### TASK DESCRIPTION
Write out nothing but the lines from the first line of the entries below through the line with "The height and width of the screenshot is (630, 1200)."; no pictures go in.

[Saved data entries]
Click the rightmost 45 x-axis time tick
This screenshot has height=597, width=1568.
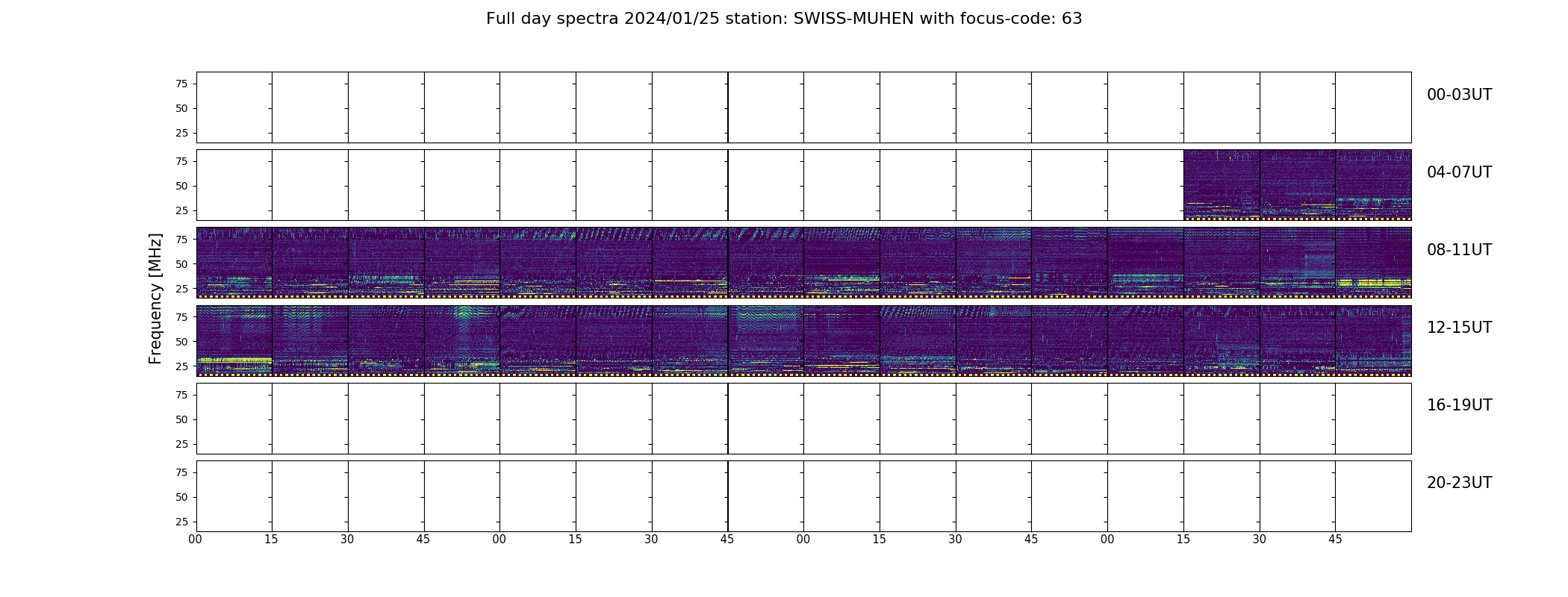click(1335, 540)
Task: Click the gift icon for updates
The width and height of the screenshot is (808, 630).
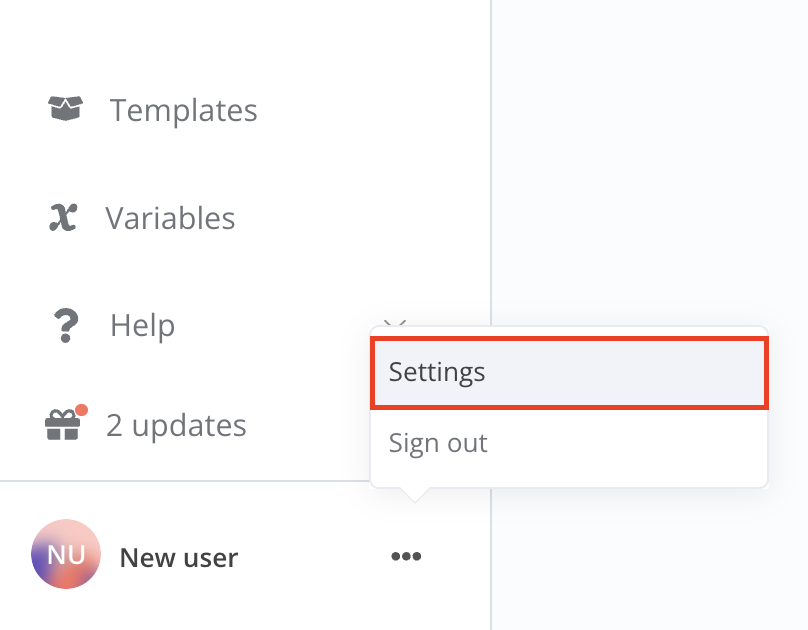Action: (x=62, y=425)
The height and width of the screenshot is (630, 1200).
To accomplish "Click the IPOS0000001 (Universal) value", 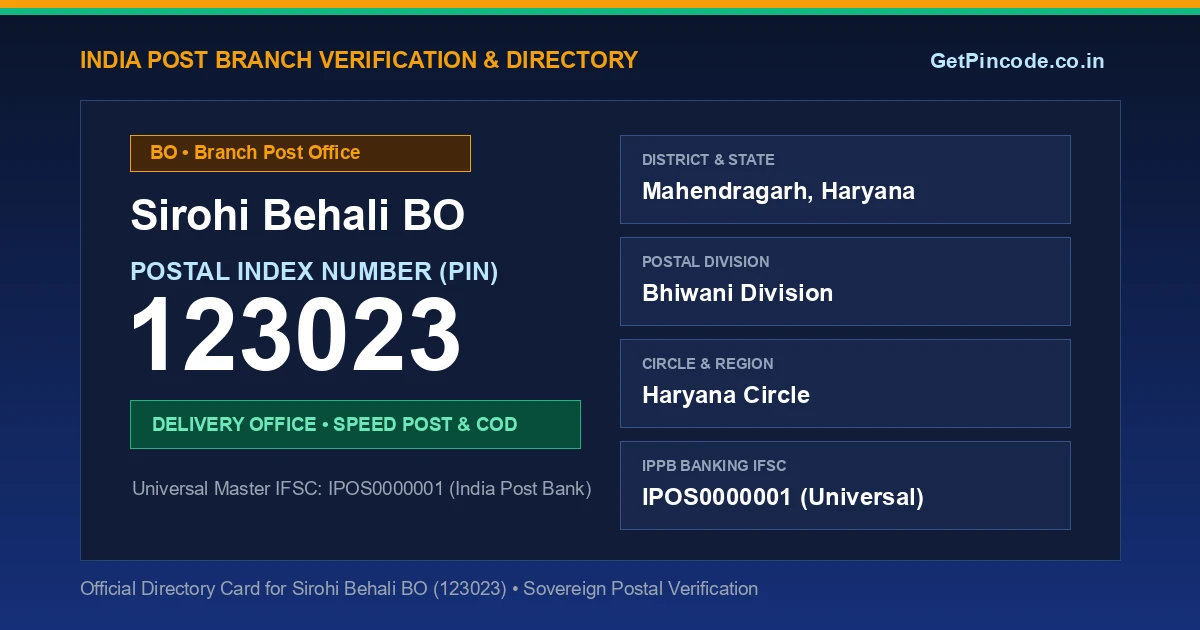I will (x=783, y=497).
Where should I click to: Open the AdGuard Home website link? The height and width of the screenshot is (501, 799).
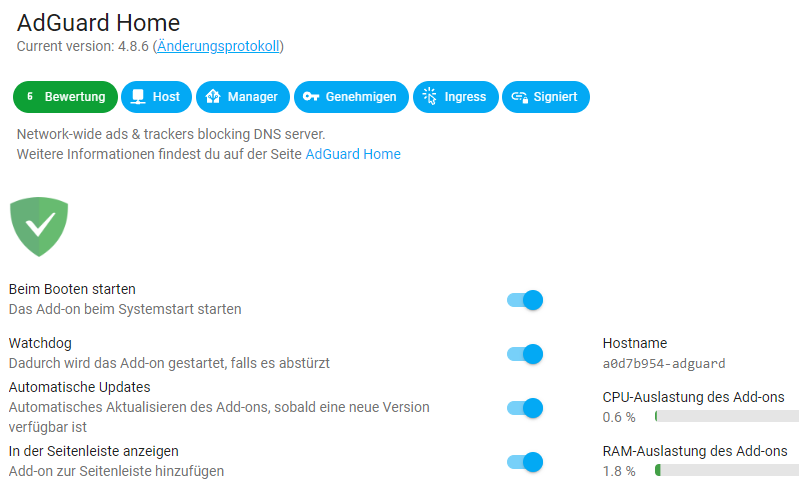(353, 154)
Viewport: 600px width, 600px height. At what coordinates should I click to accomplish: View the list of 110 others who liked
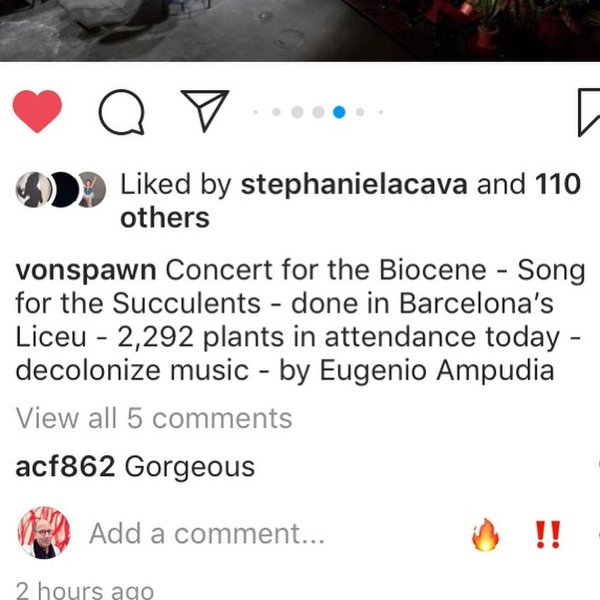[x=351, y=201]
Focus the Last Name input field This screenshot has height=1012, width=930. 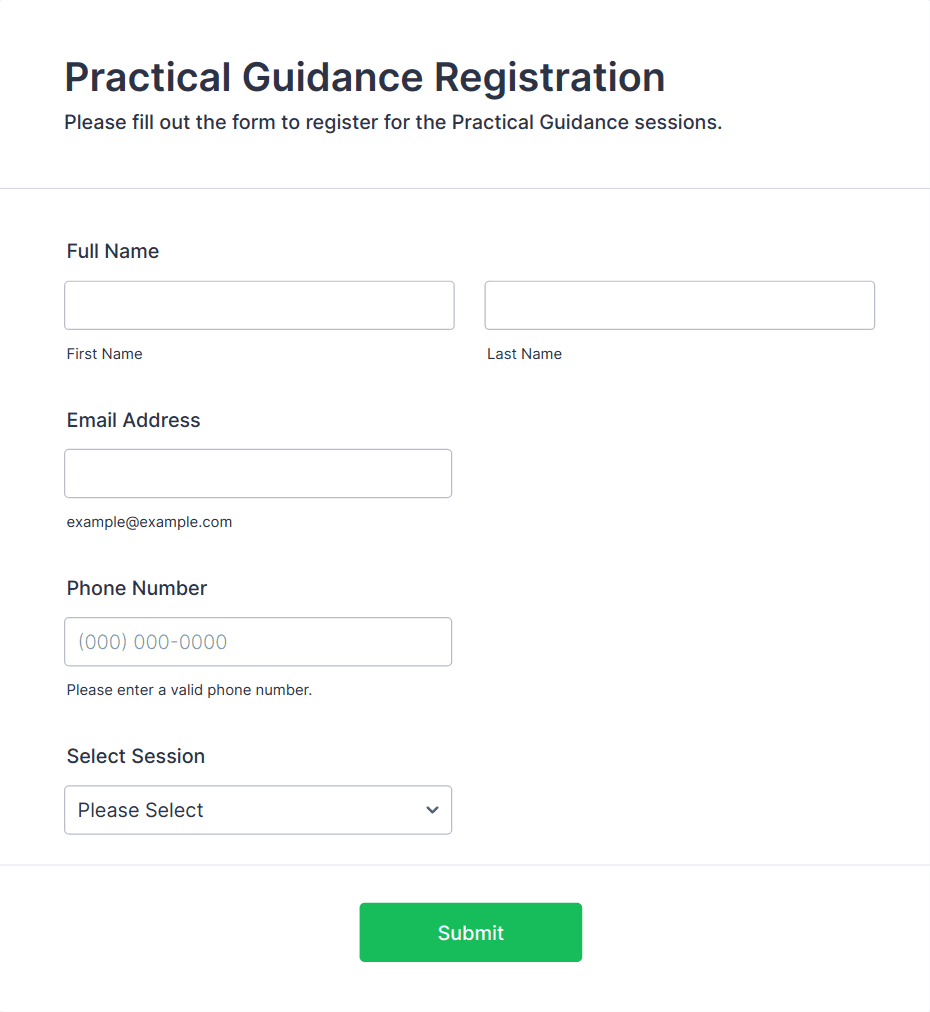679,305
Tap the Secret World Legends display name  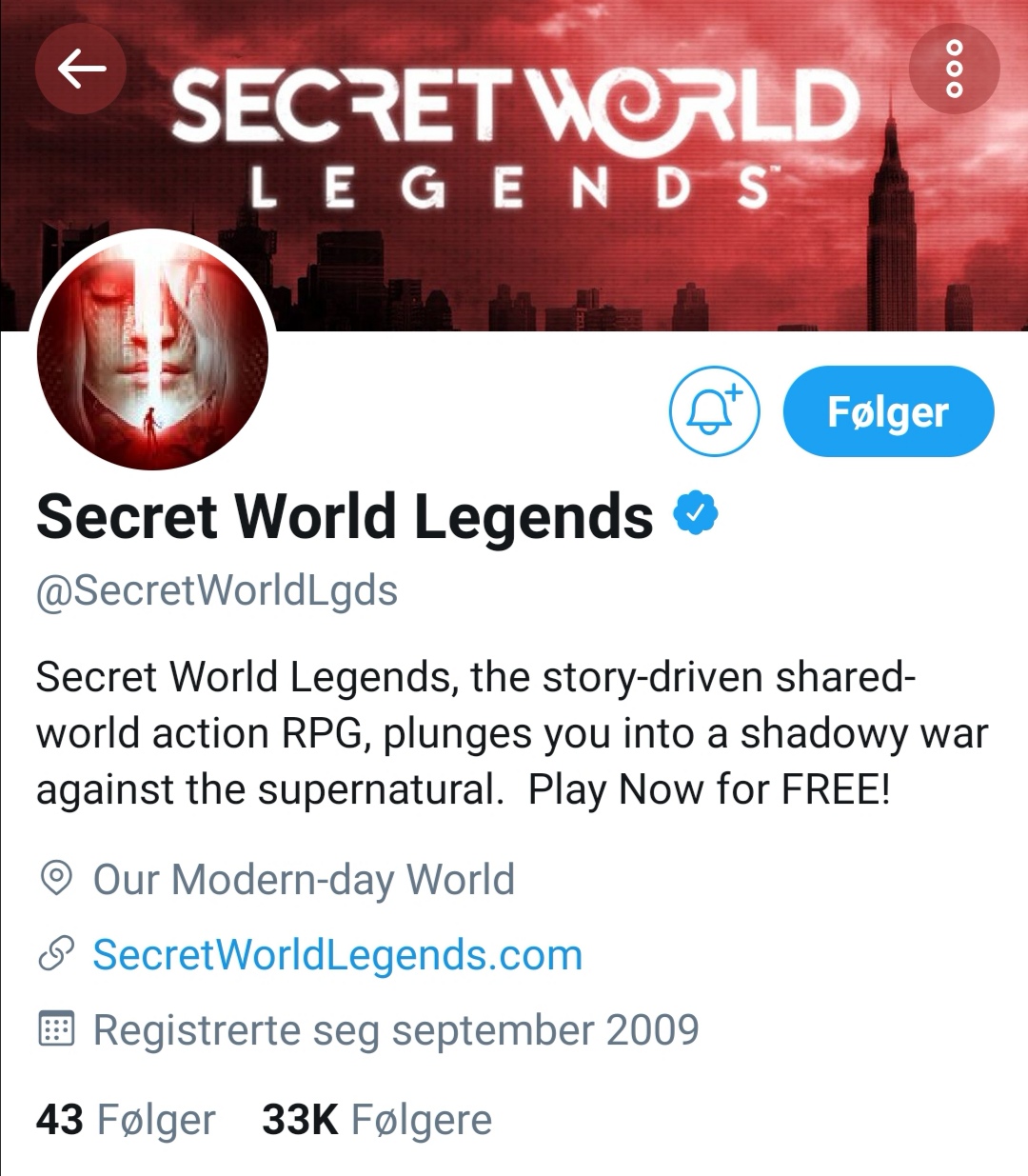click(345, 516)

### RESPONSE TO THIS TASK
Click the rightmost 45 x-axis time tick
This screenshot has height=597, width=1568.
click(1335, 540)
Task: Click the gift icon for updates
The width and height of the screenshot is (808, 630).
Action: (x=62, y=425)
The height and width of the screenshot is (630, 1200).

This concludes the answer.